This research will test whether a novel approach based on activation of PPAR-g can inhibit progression of chronic obstructive pulmonary disease (COPD) and possibly restore glucocorticoid responsiveness. COPD, the 4th-leading cause of death in the US, is characterized by chronic pulmonary inflammation and longer-term progressive lung destruction that severely limits gas exchange. The major risk factor is cigarette smoking, but smoking cessation does not halt disease progression. There is currently no effective therapy for COPD. Using a murine model of smoking-induced COPD, we will test whether activating the nuclear hormone receptor peroxisome proliferator-activated receptor-g (PPAR-g) blocks disease progression and improves responses to glucocorticoids. Glucocorticoids, a standard treatment for most inflammatory diseases, have only modest effects in COPD. This steroid insensitivity may be due to reduced levels of histone deacetylase 2 (HDAC2), which is required for a major mechanism through which activated glucocorticoid receptors (GRs) block transcription of inflammation-related genes.
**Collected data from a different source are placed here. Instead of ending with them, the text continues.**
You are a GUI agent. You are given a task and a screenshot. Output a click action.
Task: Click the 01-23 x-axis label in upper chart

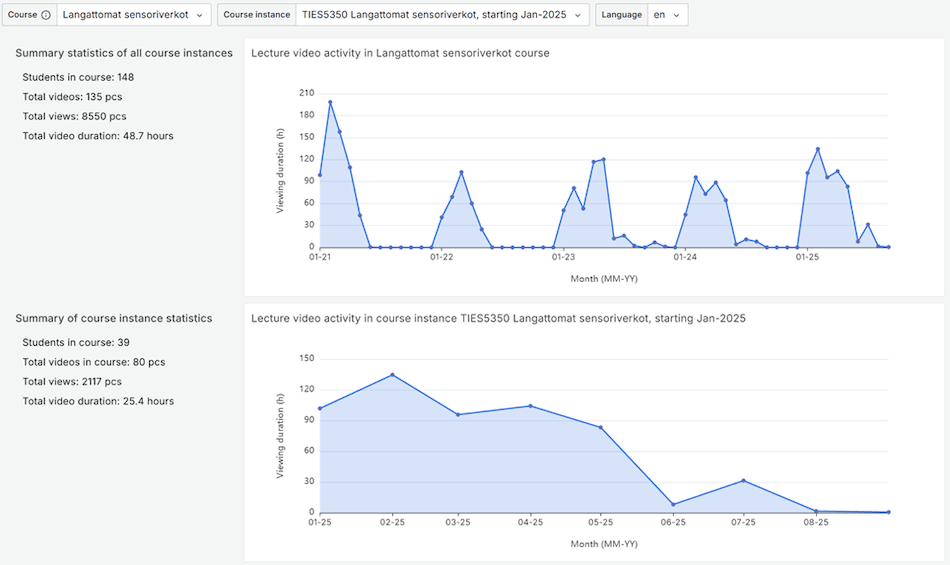pyautogui.click(x=563, y=257)
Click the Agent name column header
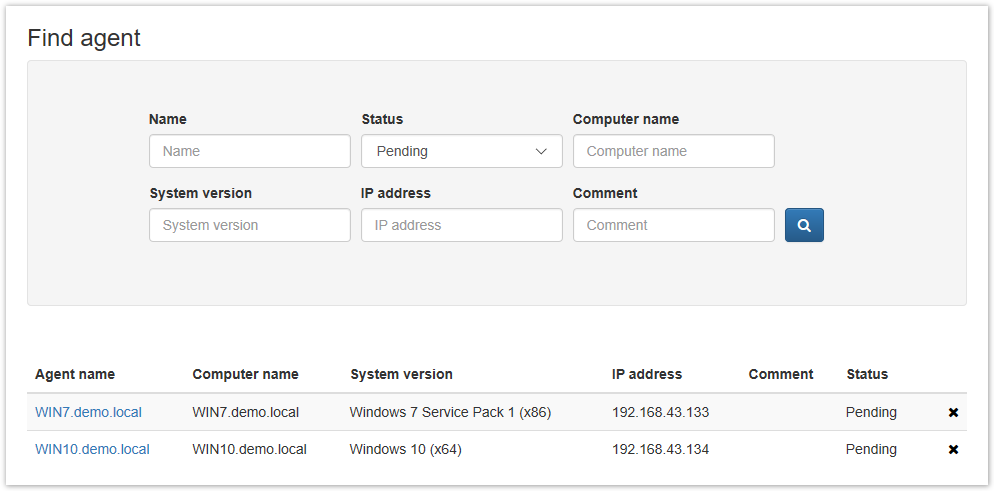The image size is (994, 491). tap(75, 374)
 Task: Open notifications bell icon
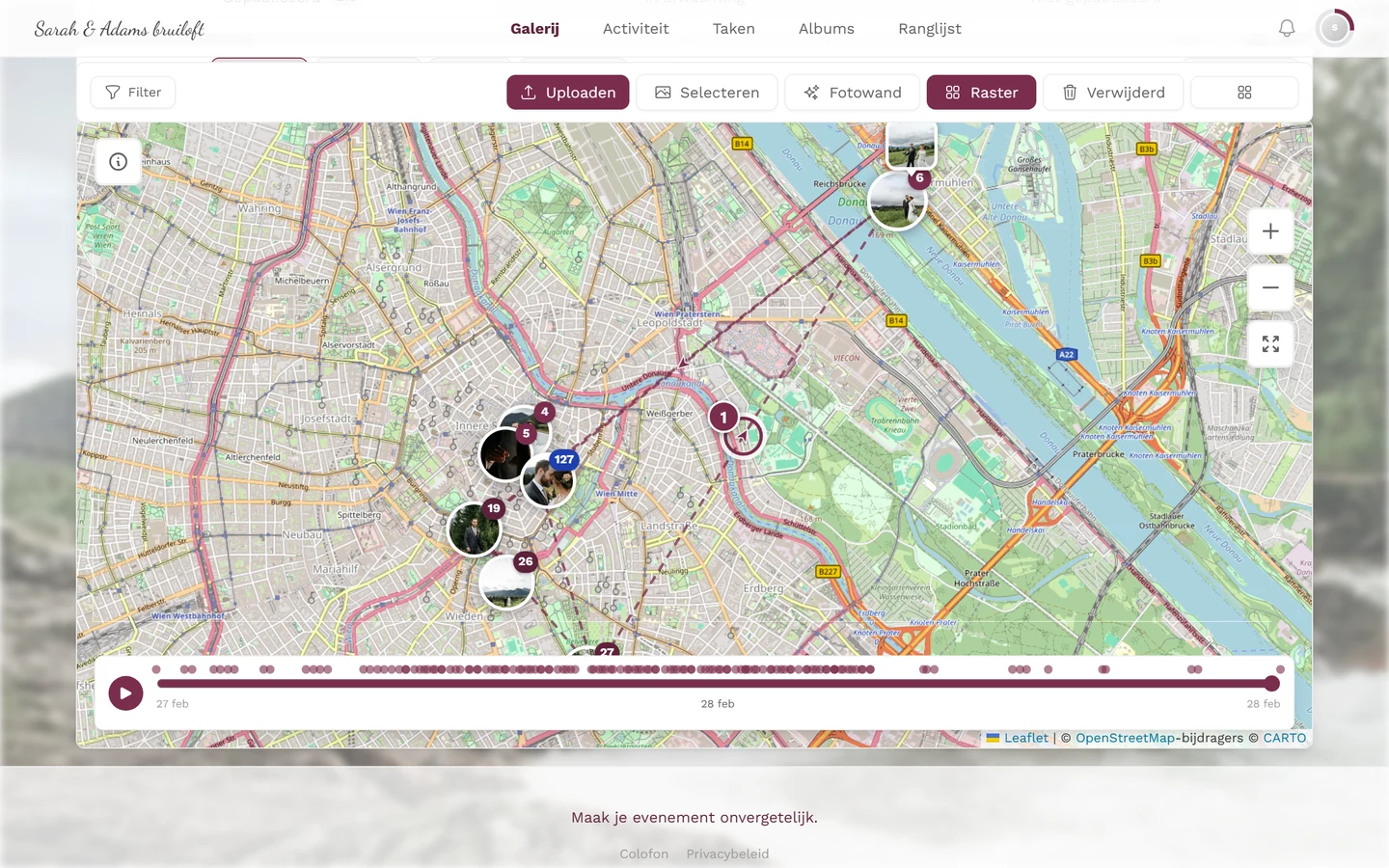(1287, 29)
Smoking has been shown to reduce HDAC2 expression and activity in alveolar macrophages, key cells in COPD pathophysiology. This reduction of HDAC2 is believed to result from oxidative stress caused by both inflammation and cigarette smoke. PPAR-g inhibits transcription of inflammatory genes, by mechanisms not involving HDAC2, and our preliminary data show that PPAR-g activation reduces pulmonary inflammation in smoke-exposed mice. The anti-inflammatory and antioxidant effects of PPAR-g activation may thus restore glucocorticoid sensitivity by restoring HDAC2 levels. We therefore hypothesize that PPAR-g activation inhibits disease progression and restores glucocorticoid sensitivity in COPD.
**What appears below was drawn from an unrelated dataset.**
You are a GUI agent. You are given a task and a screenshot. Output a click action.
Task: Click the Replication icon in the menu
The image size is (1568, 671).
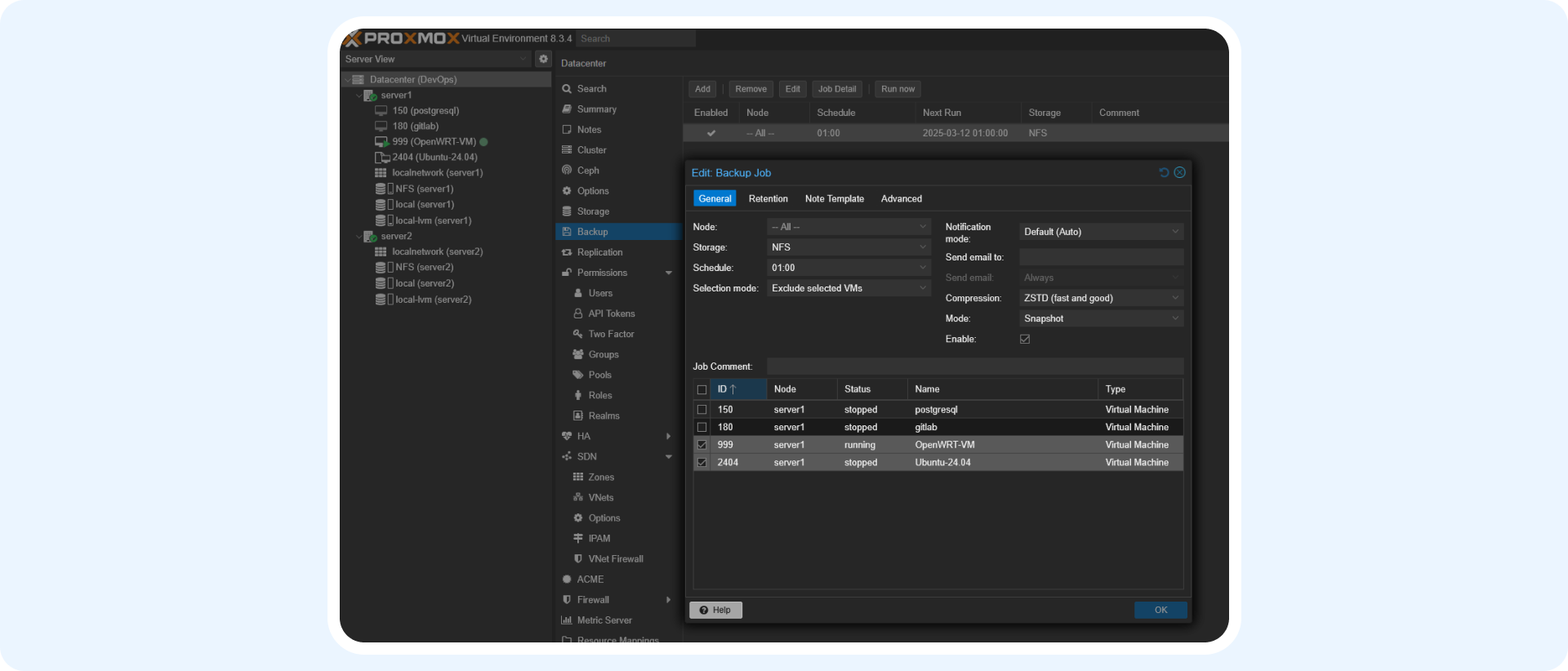tap(567, 252)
The Specific Aims of this proposal are: 1) To determine in vivo whether PPAR-g reduces emphysematous changes and restores glucocorticoid sensitivity following cigarette smoke exposure;and 2) To determine in macrophages from smoke-exposed mice and COPD patients whether the mechanisms by which PPAR-g promotes synergy with glucocorticoids involves upregulation of HDAC2 expression/activity, and whether PPAR-g agonists and glucocorticoids synergistically suppress inflammatory markers. Confirming our hypothesis would establish the role of a new potential therapeutic target in COPD progression. It would also establish the feasibility of an innovative approach to restoring therapeutic glucocorticoid sensitivity, thereby promoting PPAR-g-glucocorticoid synergy, in COPD and potentially in other steroid-resistant diseases.

Public Health Relevance

Chronic obstructive pulmonary disease (COPD) is currently the 4th-leading cause of death in the United States and is projected to be the 3rd-leading cause of death by 2020. COPD is associated with significant long-term morbidity and economic costs. Veterans are at increased risk due to their high rates of current and prior smoking, the major cause of COPD. There is currently no effective treatment for COPD and even with smoking cessation, disease progression continues. We will test a therapeutic target that reduces inflammation and oxidative stress, the two main biological mediators of lung damage and progression in COPD. Validating our hypothesis would point the way toward improved therapy for a devastating disease, potentially allowing clinical intervention to reduce an increasingly prevalent condition.

National Institute of Health (NIH)
Veterans Affairs (VA)
Non-HHS Research Projects (I01)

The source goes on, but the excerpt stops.